Pre-experiencing Danish winter

By Lucy Fondo (Kenya)

 

A Kenyan winter is a Danish summer. This early morning in Hirsthals is cold and rainy day and we are going to a fish auction on the harbour. Due to the weather the amount of fish today are not overwhelming but the technology is devastating compared to what Kenyan fishermen are experiencing.

In Kenya the fishermen are not as well organised and controlled as in Denmark. Normally every fishermen fish for himself and sometimes fishermen end up being arrested by the neighbouring country’s navy for fishing and trespassing international borders. This happens because of the competition of catching more fish.

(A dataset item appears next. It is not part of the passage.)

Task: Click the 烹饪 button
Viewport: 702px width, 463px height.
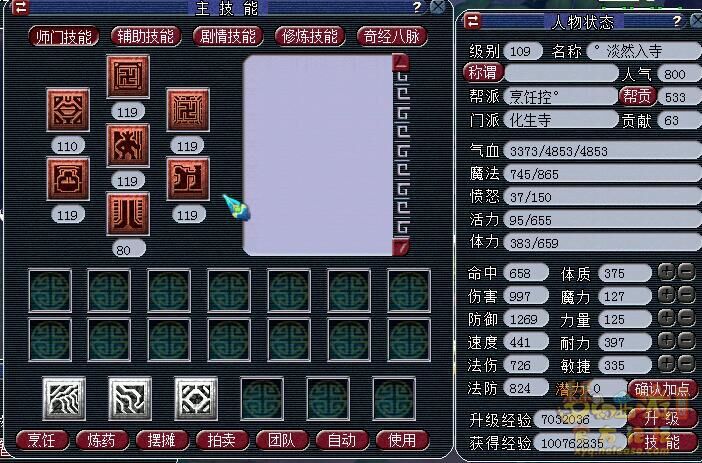Action: coord(43,440)
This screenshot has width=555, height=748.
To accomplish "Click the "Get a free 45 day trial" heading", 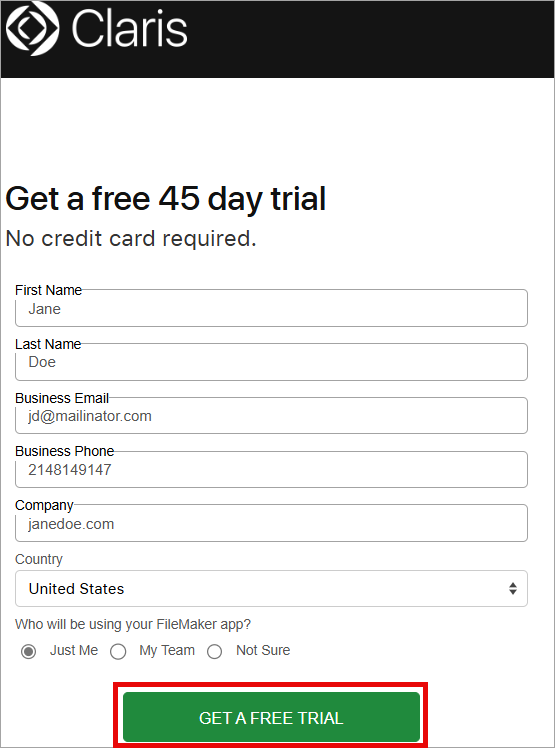I will tap(166, 199).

Danish fishermen has also experienced competitions and some have also tried to fish outside the permitted territory but the strict control of the fishing makes it very difficult to come around the authorities and not being caught with illegal fish. The fish are counted and the prices are regulated and governed by the public market price. 

In Kenya price control is foreign to many fishermen and the market is based on “first-come-first-service”- basis. No standard number of fish per day is registered and recorded and it is based on presumptions most of the time. As the day goes by they lower the prices, because of the poor preservation methods making the fish go bad.

At the auction in Hirtshals we experienced less than 5 degrees and my legs still feels sore from the cold. If this cold is a pre-experience on Danish winter I imagine that I could end up like the dead and frozen fish on ice easily during the coldest months in Denmark.